As a CBT therapist, I can appreciate most of this book. It distinguishes itself from the others due to its interactive nature. There are self assessment exercises galore and the reader has a chance to practice various behavioral experiments. The one downside is the rather large section on medication which is badly outdated. Having said this, this book is for those who choose to treat their depression, anxiety or panic attacks without the aid of therapy. This excellent how-to manual leads people who are depressed on a journey of  understanding and self-discovery. Beginning with an easy to read and understand overview of the cognitive theory of what causes people to become depressed, it goes on to discuss the multitude of methods and techniques used to help treat depression. This book is on my bookshelf for good reason. It is not only a good read once, but you can pick it up time and time again to reference and refer to items which you may have forgotten.

Number 4 : Strong at Broken Places : Linda T Sandford

Not officially a self-help book but inspirational nonetheless. I came across Linda T Sanford’s Strong in Broken Places some years ago and while many would say there is nothing revolutionary about the content, it struck a chord with me due to its simplicity and ability to potentially help anyone who has been through the hell of child abuse, whether it be of a sexual, physical or emotional nature. One part of the book highlights the research done into the case studies that were used and how this progressed onto the theories created by Sanford. Linda T Sanford studied twenty survivors of child abuse as the basis for her book. They were chosen after sending a “request for volunteers“to over one hundred psychologists using specific criteria as a prerequisite. The survivors were finally chosen to give as much of a cross-section as possible of demographics as well as type of abuse suffered. Her aim was to attempt to dispel commonly held theories and prejudices about abuse victims in that they find it hard to stop the abuse jumping generations and they will be a drain on society’s resources by becoming criminals, drop-outs or abusers themselves. She states many times in her research that most of the twenty survivors had nothing in common with this stereotype and had gone on to become successful parents and business people. A must-read for anyone who has experienced abuse as a child and wishes to understand the consequences.

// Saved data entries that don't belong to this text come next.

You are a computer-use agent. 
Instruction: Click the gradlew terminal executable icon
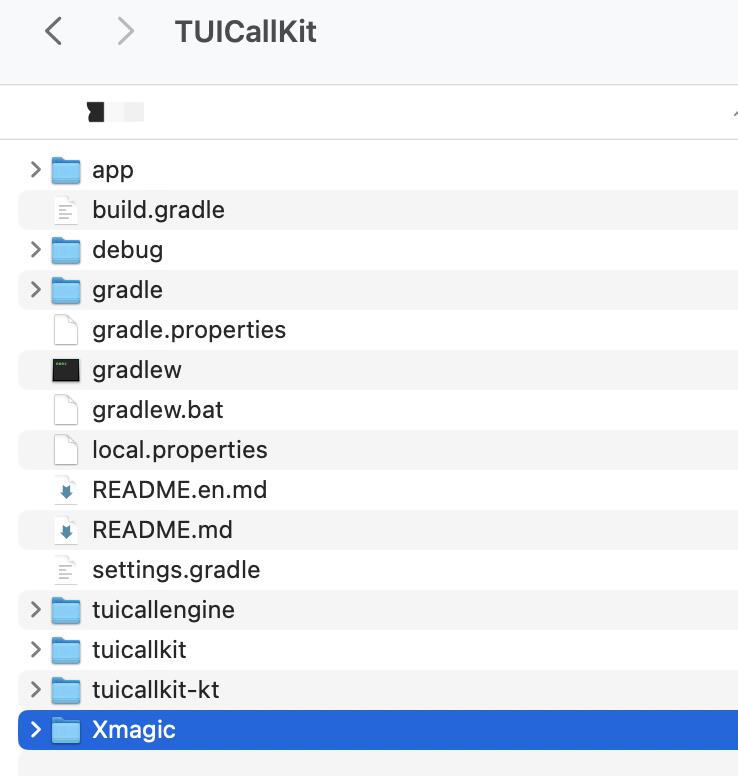66,370
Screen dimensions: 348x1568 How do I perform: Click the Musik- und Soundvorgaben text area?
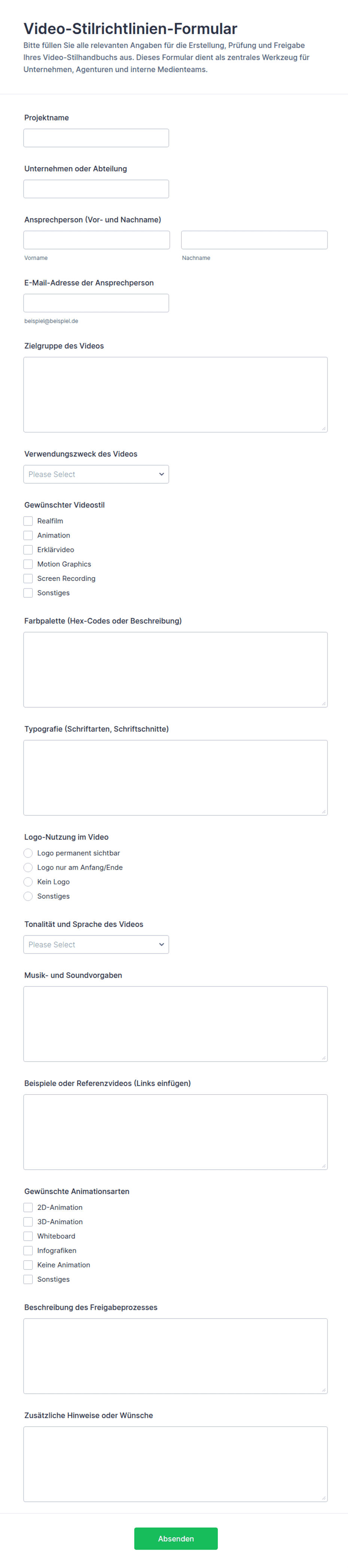(175, 1024)
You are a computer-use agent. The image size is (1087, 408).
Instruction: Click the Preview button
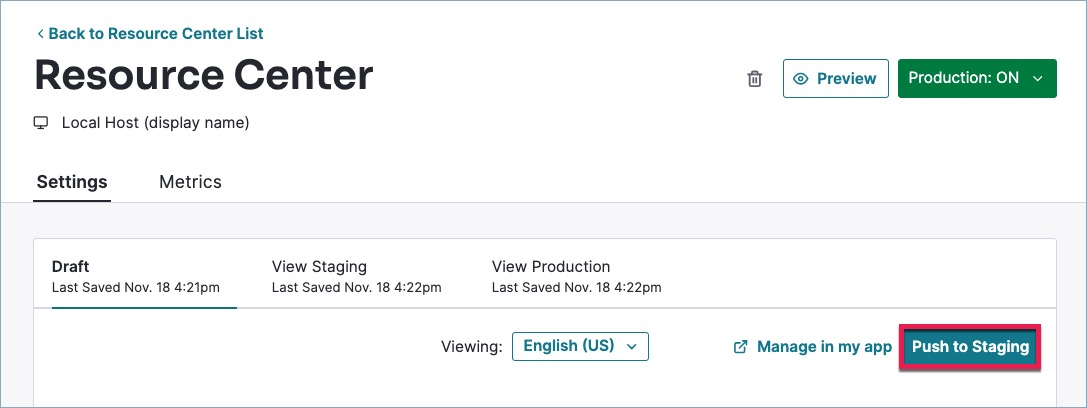click(835, 78)
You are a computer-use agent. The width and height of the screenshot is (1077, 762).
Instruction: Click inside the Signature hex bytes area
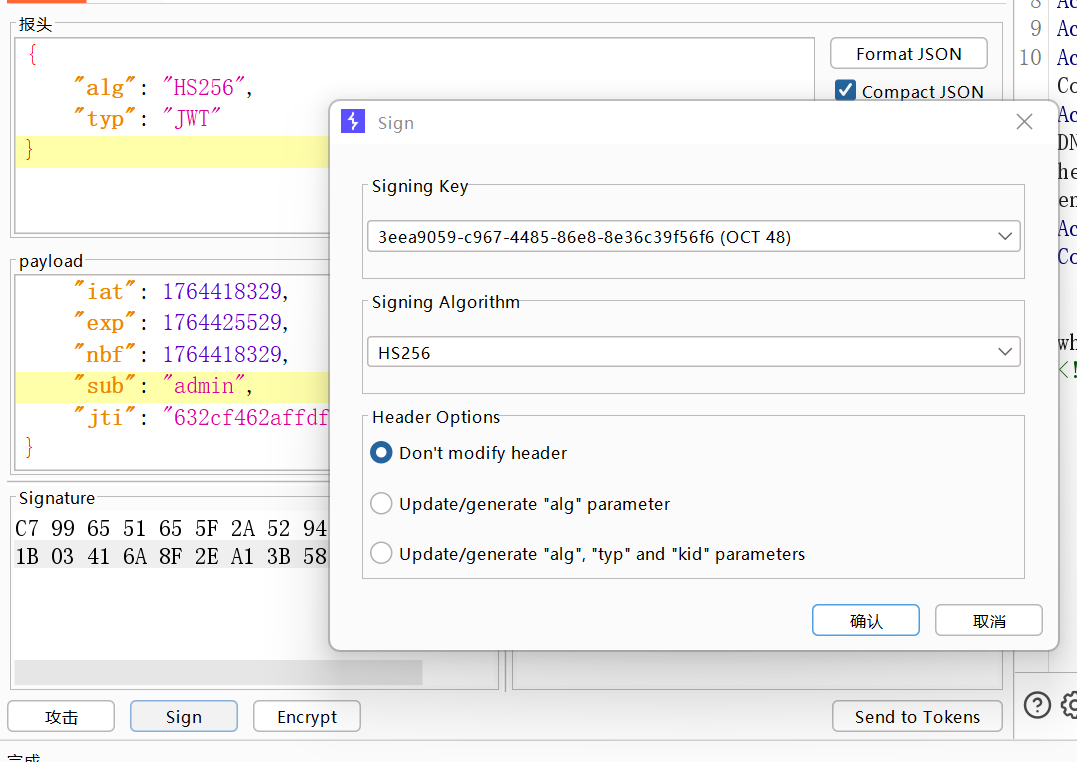pyautogui.click(x=170, y=541)
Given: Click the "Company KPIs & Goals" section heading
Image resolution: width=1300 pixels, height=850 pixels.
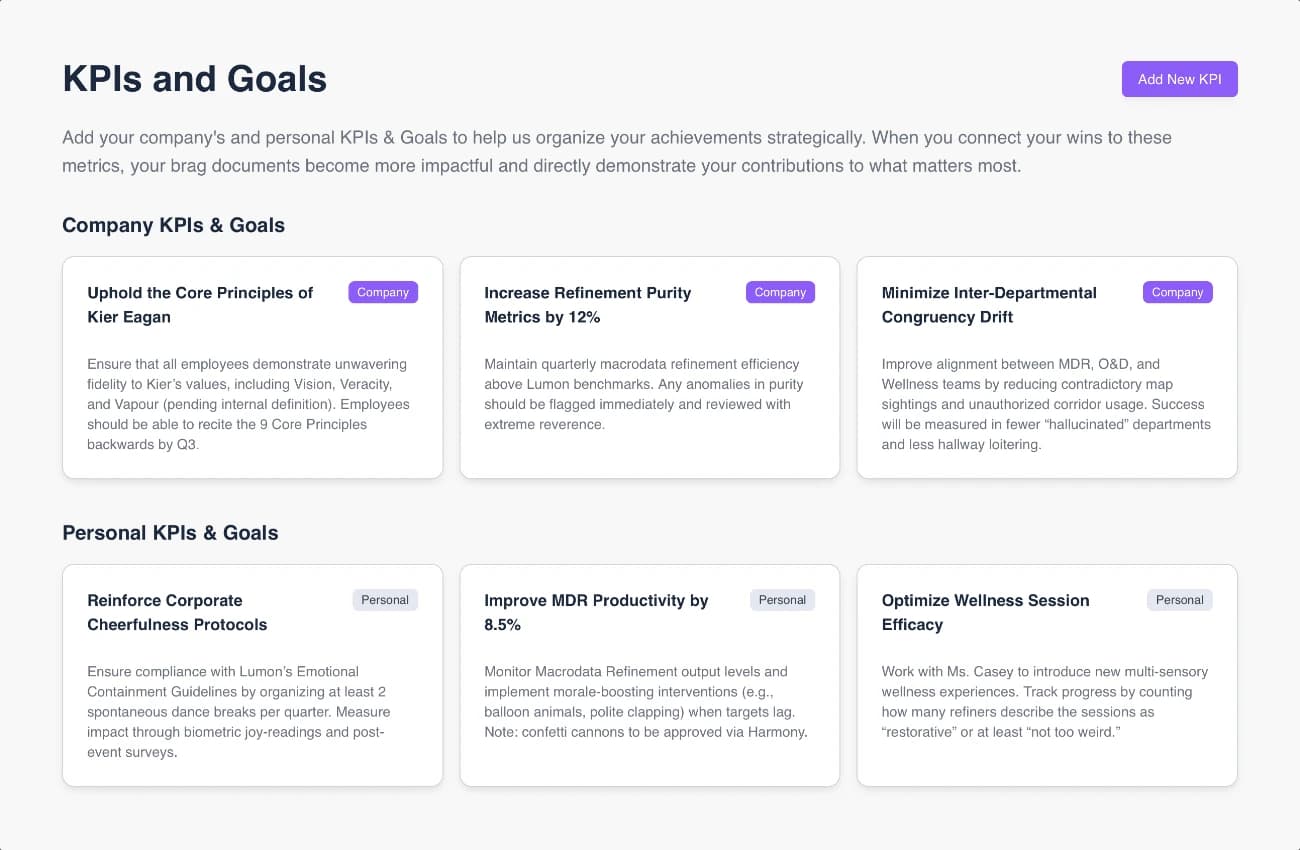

Number 5 : The Mindful Way through Depression by Jon Kabat-Zinn, et.al

For anyone suffering from depression, the ability to stay focussed on the present is a helpful tool. Mindfulness gives sufferers this opportunity. The authors show us how futile our attempts to “think our way out of” or “work through” depression and anxiety, usually are. The book is an attempt to apply Eastern meditative practices to our stressful Western world. It shows the reader how to cope with the mental habits that lead to despair, rumination and self-blame. The accompanying CD contains various guided meditations and regular practice with these is essential for anyone looking to regain a sense of hope and well-being. Even successful treatments for depression too often stop short of providing you with a way to protect yourself from falling back into the downward spiral. With The Mindful Way Through Depression, you will develop the tools you need to understand the core mental habits and patterns that lead to depression—and learn a proven method for creating genuine change that lasts a lifetime.

  5 comments for “My personal top five : Self-Help books

  1. September 20, 2012 at 9:25 pm

    I have one of those books.

  2. eatwilmington
    September 21, 2012 at 5:20 pm

    I was acquainted with Covey, Peck and Burns but not the others. Thank you for sharing!